ANALYSIS / Shalit Has Become the Key to Mideast Peace

World hopes Shalit's transfer to Egypt would prompt prisoner swap, usher progress on other fronts.

Never before have so many senior officials dealt so long with the fate of a single captive soldier, a soldier that became the key to so many important moves.

Three years after the capture of Gilad Shalit, the international community has decided to turn the key in the lock of the Gaza siege. This is supposed to unlock the reconciliation between Fatah and Hamas, perhaps with the additional profit of a split between the more moderate Gaza Hamas with the more radical Damascus section. The idea to unilaterally disengage Shalit from Gaza and relocate him to Egypt is meant to inject new energy into the prisoner-exchange negotiations. A gesture by Hamas in allowing Shalit to meet with his parents in an Egyptian guest house is expected to put pressure on Israel - at home and abroad - to reciprocate by releasing prisoners and a more generous opening of the Gaza border crossings.

And that's just the begining. The Shalit deal is but a first move in an extensive and complex political process, and but one ingredient of the PR campaign that will accompany it. President Obama's strategy of politics-and-PR was backed by the rest of the Quartet last week, as Russia, the EU and the UN gave him their blessing to revive the spirit of the 1991 Madrid conference. Just like 18 years ago, the U.S. wishes to move the Middle East peace process on two parallel tracks. The first is bilateral negotiations between Israel and the Palestinians, as well as between Israel, Syrian and Lebanon. The other is multilateral talks between Israel and the members of the Arab League.

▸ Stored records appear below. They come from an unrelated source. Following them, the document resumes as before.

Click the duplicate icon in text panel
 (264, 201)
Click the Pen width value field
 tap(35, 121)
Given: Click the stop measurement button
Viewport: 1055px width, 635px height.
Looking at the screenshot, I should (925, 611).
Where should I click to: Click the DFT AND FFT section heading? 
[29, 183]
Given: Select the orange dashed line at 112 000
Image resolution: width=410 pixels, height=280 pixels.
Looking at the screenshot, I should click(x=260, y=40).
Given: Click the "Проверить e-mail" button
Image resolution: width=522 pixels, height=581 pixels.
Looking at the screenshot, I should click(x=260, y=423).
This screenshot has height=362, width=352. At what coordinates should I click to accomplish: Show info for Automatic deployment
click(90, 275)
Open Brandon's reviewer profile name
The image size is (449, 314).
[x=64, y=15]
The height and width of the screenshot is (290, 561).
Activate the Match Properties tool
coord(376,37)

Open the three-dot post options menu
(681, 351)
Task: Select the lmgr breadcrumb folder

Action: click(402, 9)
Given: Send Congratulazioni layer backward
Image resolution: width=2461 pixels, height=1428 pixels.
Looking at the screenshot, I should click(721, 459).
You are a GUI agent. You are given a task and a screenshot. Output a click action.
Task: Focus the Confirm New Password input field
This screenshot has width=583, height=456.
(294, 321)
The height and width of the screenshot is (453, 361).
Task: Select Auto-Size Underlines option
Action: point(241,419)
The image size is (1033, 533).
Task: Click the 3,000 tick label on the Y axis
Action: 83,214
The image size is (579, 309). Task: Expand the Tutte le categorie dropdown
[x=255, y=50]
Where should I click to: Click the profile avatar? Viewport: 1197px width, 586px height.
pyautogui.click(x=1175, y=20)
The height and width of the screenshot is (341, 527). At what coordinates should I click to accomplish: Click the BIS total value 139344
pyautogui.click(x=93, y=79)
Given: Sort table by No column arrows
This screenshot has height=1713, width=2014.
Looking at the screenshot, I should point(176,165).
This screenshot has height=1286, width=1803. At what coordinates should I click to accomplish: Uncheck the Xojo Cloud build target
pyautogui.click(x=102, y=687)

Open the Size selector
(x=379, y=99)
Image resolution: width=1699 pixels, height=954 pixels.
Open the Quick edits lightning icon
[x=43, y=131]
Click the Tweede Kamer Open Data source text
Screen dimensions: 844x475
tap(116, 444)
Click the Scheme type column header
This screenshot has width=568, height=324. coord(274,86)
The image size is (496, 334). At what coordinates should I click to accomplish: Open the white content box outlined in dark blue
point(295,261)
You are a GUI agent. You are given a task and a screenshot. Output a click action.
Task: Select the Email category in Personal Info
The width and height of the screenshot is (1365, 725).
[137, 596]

Egyptian President Hosni Mubarak hinted in the Wall Street Journal last week that the Arab states are prepared to begin normalizing relations with Israel without waiting for a withdrawal from the occupied territories - as stipulated in the Arab peace initiative. But it is Israel that needs to make the first crucial step - an unequivocal commitment to freeze all construction in the settlements.

The Arabs have learned that since the Madrid conference, Israel has tripled the number of settlers in the West Bank. The conditioning of normalization on construction freeze is the explanation for Obama's insistence about national growth.